**Material to process**
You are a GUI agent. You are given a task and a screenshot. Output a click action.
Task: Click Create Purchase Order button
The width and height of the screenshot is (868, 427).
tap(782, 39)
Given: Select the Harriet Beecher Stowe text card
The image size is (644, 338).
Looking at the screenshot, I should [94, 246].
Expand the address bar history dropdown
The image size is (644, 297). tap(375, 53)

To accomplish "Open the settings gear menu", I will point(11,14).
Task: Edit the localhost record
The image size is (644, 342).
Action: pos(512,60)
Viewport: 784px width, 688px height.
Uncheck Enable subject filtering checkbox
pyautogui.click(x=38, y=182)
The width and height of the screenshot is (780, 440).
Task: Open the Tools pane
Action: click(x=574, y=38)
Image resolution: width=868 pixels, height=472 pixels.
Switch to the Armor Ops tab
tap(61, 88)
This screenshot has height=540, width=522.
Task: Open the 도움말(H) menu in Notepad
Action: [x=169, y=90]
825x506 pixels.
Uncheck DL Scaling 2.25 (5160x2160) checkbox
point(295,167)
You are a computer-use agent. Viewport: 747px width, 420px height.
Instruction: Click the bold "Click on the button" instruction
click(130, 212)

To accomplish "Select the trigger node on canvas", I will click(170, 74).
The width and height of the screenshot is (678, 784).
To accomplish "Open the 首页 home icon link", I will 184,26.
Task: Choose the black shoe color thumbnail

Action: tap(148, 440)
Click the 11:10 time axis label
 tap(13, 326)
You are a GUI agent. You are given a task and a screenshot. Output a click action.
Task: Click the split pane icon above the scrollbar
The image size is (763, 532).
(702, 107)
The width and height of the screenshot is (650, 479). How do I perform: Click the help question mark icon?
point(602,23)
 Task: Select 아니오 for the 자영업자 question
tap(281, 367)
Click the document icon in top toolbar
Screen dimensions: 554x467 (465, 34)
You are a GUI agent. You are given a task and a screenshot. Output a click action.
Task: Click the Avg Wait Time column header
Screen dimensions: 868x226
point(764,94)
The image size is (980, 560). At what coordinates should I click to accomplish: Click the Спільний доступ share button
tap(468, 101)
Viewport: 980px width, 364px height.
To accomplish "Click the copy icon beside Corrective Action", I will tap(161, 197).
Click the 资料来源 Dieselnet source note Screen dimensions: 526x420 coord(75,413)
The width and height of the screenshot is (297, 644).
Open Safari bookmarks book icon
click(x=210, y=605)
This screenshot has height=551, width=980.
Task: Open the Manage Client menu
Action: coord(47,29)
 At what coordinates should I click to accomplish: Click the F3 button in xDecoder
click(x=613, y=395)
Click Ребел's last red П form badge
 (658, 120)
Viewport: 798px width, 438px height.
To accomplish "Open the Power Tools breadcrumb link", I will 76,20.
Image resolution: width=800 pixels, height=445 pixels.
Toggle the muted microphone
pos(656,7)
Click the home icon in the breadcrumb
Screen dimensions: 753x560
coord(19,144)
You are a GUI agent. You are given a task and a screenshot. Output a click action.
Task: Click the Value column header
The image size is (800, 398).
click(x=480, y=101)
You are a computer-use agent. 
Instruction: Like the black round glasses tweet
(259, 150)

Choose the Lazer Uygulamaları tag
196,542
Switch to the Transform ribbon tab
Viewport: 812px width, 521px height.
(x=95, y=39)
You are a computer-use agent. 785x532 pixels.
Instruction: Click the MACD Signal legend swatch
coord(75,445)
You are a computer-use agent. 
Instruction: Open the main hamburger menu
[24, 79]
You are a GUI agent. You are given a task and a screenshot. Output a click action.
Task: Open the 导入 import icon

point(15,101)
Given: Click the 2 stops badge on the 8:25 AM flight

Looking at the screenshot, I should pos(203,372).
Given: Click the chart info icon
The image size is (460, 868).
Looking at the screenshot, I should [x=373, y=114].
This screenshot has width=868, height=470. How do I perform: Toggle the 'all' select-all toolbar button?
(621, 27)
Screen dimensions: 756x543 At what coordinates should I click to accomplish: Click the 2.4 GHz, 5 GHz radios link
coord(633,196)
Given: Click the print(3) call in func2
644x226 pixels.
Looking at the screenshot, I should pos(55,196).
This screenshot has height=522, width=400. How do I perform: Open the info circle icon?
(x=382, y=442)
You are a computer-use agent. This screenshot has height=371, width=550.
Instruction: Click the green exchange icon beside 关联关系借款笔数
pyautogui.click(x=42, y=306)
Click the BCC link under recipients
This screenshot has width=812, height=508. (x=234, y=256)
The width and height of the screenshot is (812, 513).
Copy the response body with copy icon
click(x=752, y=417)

**What you should do**
Would you please return all lines from the listing above that contain "resolution"?

**Solution to this exercise**
Image resolution: width=868 pixels, height=472 pixels.
Image resolution: width=800 pixels, height=445 pixels.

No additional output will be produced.